Things have been a little quiet on the blog in the last year, but we’re back and excited to share that Papercup will be presenting two papers at Interspeech 2021! You can check out ADEPT which introduces a dataset for evaluating prosody transfer in another post. This post will cover the Ctrl-P model. We invite you to also listen to the accompanying audio samples on our samples page.
One of the fundamental challenges of TTS is that text does not fully specify speech; the same text can be said in many different ways. Ctrl-P approaches this one-to-many mapping problem by using acoustic information as an additional learning signal, thereby reducing the unexplained variation in the TTS training data. We explicitly condition the model on the three primary acoustic correlates of prosody - F0, energy and duration - at the phone level. During inference, these acoustic feature values are predicted from text, with the option to subsequently be modified by an external system or human-in-the-loop to control the prosody of the generated speech.
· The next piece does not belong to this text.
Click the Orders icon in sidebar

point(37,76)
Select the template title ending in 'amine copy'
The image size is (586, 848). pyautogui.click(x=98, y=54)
Controllability requires a system to respond predictably and reliably to its levers of control. We show that Ctrl-P provides more interpretable, temporally-precise, and disentangled control compared to a model that learns to extract unsupervised latent features from the audio. By ‘temporally-precise’ we mean both the ability to perform control at specified locations and for those changes to result in localised changes in the generated speech.
We also demonstrate Ctrl-P to be more reproducible and less sensitive to hyperparameters, which is crucial for any deployed system. This was actually one of the main initial motivations that led us to this approach.
How does this work differ from related works?
Many recent works in TTS have tackled expressive speech synthesis and prosody modelling. We note two main points of differentiation from prior work. First, we model the acoustic variation explicitly with extracted acoustic features. This is distinct from the body of work that models acoustic variation implicitly as a residual component captured through a latent space, commonly in the form of an embedding of the reference mel spectrogram (Wang et al. 2018, Skerry-Ryan et al. 2018, Sun et al. 2020).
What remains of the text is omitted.